There's more than one way to break news
Clan Vv3, the crew that broke into tech reporter Mat Honan's personal accounts, wasn't trying to impersonate a news organization. The hackers told Honan they only wanted his three-character Twitter handle. But one or a few members of Vv3 did hack CNN in May, albeit indirectly.
Watching the news yesterday I saw they were talking about some news story of some charity that has stolen 56 million dollars in donations it has received, knowing we are men of justice we took into action with our swords and 22′s. Visited a few URL’s found out all of the information of the president of the group. Then we took her email from her and sent an email to the CNN reporter that was requesting her to interview and in the reply I got me some careless whisper lyrics. Now that’s all done the results were better than expected.
Did you follow that? A hacker decided to intervene in a CNN investigation by impersonating Precilla Wilkewitz, the president of a crooked veteran's organization who had refused to do interviews for two years. The hacker got control of Wilkewitz's email address and emailed the CNN producer the lyrics to George Michael's "Careless Whisper."
CNN's Drew Griffin emailed back incredulously and received this response from the hacker impersonating Wilkewitz: "Yes all we have to say right now is the Careless Whisper lyrics, although we will come up with more later, thank you."
Griffin and Anderson Cooper took the email at face value, airing the statement on Anderson Cooper 360 and attributing it to Wilkewitz. The reporters chuckled over the "mind-boggling, and bordering on outright bizarre" statement and even spliced in a clip from the "Careless Whisper" music video. It took the producers a day to realize they'd been punked.

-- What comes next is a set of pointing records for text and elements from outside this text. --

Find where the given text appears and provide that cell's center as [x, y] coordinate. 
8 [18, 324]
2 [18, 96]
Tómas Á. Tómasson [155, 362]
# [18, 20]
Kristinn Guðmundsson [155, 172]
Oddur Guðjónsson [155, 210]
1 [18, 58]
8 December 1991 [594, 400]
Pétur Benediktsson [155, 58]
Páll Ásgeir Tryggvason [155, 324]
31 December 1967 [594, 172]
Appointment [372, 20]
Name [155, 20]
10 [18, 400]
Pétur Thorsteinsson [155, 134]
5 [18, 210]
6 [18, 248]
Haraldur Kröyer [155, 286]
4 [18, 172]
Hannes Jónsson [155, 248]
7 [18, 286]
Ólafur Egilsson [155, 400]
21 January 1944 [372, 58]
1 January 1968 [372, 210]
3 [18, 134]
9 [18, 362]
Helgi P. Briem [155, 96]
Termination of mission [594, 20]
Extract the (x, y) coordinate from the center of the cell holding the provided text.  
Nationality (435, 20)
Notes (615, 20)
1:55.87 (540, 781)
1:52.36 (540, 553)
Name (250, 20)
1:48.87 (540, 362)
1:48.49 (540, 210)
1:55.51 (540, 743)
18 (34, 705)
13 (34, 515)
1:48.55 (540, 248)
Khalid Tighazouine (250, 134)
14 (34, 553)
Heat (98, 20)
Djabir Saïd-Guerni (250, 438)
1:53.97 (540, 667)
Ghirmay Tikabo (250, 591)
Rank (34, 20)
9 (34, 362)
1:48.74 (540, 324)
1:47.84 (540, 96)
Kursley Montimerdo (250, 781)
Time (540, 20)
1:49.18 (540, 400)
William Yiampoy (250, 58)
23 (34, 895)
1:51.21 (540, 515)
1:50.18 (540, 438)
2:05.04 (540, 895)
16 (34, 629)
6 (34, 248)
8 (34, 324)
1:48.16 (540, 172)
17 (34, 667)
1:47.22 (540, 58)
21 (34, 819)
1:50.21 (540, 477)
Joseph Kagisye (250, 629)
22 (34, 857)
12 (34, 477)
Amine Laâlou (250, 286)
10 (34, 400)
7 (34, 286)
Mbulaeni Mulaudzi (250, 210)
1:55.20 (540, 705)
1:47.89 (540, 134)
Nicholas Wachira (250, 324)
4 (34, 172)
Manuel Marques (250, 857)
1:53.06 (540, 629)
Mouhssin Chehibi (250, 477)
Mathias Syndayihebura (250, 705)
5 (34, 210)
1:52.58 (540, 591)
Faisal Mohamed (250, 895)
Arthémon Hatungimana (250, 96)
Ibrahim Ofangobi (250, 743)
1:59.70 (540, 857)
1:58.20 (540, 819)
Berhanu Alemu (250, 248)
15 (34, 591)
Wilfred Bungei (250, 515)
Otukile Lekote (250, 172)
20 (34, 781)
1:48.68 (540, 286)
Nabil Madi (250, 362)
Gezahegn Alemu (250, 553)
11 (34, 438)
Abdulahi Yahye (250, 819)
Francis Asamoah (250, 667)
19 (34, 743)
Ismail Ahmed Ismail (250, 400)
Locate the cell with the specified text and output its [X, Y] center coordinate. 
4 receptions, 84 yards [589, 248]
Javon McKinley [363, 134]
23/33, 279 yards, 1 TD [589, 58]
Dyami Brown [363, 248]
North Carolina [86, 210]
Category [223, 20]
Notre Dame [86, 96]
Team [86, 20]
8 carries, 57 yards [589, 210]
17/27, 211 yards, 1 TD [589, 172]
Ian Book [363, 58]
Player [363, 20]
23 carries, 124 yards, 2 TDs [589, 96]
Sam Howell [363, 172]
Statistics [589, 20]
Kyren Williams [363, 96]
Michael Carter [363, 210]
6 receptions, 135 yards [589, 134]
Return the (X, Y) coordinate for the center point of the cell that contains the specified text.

The Verge reached Vv3 member Welfare by email. "I watch AC360 every night so I figured this would be perfect," Welfare wrote, although "I was more hoping for the RidicuList." Welfare didn't have a political agenda, but the prank was insidious in its subtlety — and it almost worked.
Trust no one
We're in a golden era for internet hackers collecting scalps from the likes of Sony, Visa, Mastercard, and other big brands. Mass password breaches such as the ones at LinkedIn, eHarmony, and Last.fm seem to be increasingly common. We're reading about Russian hackers, Chinese hackers, and Syrian hackers. Occasionally we'll read about the FBI investigating such hacks. Even more rarely, we'll read about prosecutions.
So what's so special about news sites, when every site on the internet is at risk? News organizations have worked hard to earn the trust of their readers, and brands are what differentiates a press release on a random blog from a reported story by the New York Times. The Reuters hacks were ham-handed, but they hint at a new wave of sophisticated hackers who can cleverly insert disinformation deep into the pages of the BBC or The Washington Post in order to push a political agenda, move a stock, or just have a few laughs at the cost of misinforming the public.

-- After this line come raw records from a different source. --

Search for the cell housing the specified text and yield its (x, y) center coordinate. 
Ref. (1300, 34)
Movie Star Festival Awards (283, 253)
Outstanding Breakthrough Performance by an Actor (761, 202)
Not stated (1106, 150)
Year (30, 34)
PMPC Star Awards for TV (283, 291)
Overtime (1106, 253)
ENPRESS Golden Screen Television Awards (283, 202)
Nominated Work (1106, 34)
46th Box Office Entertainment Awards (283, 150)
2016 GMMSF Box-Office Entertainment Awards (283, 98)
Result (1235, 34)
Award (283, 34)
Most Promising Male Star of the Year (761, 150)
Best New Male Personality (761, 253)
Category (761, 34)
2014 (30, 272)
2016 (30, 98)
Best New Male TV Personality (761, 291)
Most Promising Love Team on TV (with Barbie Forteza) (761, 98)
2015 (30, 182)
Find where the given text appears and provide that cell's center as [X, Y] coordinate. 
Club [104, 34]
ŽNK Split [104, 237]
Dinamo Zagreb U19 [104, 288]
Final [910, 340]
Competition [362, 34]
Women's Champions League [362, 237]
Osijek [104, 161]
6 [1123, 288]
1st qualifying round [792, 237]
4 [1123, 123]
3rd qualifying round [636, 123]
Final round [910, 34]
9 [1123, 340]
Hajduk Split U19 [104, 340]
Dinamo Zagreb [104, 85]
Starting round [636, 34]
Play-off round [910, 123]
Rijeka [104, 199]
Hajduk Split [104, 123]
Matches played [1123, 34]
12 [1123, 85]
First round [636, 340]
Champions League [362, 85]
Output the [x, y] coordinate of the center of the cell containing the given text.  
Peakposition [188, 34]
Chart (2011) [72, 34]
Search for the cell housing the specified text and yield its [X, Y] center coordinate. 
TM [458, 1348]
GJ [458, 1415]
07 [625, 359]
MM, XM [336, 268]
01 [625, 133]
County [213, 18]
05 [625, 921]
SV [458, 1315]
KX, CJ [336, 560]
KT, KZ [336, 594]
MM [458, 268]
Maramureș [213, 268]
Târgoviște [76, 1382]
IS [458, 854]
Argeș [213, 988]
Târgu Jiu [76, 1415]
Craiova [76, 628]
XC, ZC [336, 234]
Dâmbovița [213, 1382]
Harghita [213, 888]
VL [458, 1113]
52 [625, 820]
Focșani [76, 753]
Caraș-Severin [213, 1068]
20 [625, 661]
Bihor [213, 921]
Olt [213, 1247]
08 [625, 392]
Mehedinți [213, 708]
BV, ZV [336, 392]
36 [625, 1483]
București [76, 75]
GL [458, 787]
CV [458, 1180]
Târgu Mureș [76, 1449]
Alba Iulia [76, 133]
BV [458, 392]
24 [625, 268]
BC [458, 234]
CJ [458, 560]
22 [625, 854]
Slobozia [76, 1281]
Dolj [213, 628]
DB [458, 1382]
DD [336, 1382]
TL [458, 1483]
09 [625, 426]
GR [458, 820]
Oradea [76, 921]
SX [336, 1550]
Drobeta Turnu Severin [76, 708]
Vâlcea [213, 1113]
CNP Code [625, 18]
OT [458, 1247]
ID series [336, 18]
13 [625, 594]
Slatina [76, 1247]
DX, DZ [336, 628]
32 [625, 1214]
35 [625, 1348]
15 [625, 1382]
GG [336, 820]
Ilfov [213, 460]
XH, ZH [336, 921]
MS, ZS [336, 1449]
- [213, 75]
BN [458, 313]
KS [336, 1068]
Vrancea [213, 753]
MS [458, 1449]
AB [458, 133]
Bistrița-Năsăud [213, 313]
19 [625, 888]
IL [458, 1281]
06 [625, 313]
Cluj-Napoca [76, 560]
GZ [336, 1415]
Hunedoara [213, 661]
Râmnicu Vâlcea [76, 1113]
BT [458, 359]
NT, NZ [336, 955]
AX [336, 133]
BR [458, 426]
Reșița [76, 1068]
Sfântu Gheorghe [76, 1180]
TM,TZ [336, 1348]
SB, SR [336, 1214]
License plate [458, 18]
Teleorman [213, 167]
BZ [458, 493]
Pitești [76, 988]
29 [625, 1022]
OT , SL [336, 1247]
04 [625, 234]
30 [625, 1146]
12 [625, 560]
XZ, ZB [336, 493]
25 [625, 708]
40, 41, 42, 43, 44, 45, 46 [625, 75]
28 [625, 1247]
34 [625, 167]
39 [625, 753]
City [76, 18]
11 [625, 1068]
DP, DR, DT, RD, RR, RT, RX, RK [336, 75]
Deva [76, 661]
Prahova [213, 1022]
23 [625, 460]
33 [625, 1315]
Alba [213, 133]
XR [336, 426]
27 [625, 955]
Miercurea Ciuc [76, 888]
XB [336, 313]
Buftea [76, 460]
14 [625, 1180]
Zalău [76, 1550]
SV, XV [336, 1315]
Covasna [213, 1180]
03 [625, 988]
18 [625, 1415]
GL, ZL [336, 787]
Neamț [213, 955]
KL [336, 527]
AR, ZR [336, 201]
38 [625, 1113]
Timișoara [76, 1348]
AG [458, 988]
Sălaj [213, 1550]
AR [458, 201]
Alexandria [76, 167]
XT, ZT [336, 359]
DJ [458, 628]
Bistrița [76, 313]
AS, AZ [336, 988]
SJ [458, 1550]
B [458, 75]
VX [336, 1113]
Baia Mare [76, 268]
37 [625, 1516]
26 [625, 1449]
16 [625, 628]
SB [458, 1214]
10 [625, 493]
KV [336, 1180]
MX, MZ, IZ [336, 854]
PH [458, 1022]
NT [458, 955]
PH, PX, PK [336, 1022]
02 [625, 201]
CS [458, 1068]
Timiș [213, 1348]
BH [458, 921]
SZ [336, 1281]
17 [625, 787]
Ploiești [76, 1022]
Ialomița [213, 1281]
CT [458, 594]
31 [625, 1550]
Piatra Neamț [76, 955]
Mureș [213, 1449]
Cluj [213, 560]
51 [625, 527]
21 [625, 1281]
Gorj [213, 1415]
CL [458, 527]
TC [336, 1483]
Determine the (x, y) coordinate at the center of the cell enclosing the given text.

So what's so special about news sites, when every site on the internet is at risk?
None of the mainstream news organizations contacted by The Verge were interested in discussing their efforts to guard against cyberattacks. "This is a sensitive subject obviously, so unfortunately we’re not able to help you with your story," a representative for The New York Times said in an email. "We don't comment on security issues," said a rep for CNN. The Huffington Post did not respond to a request for comment.
In the past, it would take a mammoth effort to print and distribute a fake version of say, The Guardian, and hardly worth the time. That's not the case online. Imagine squinting at each news story on guardian.co.uk and wondering if it was written by a journalist or an imposter. The news industry could set itself up for a massive credibility loss by ignoring the threat from hackers, and once again sabotage itself by underestimating the disruptive power of the internet.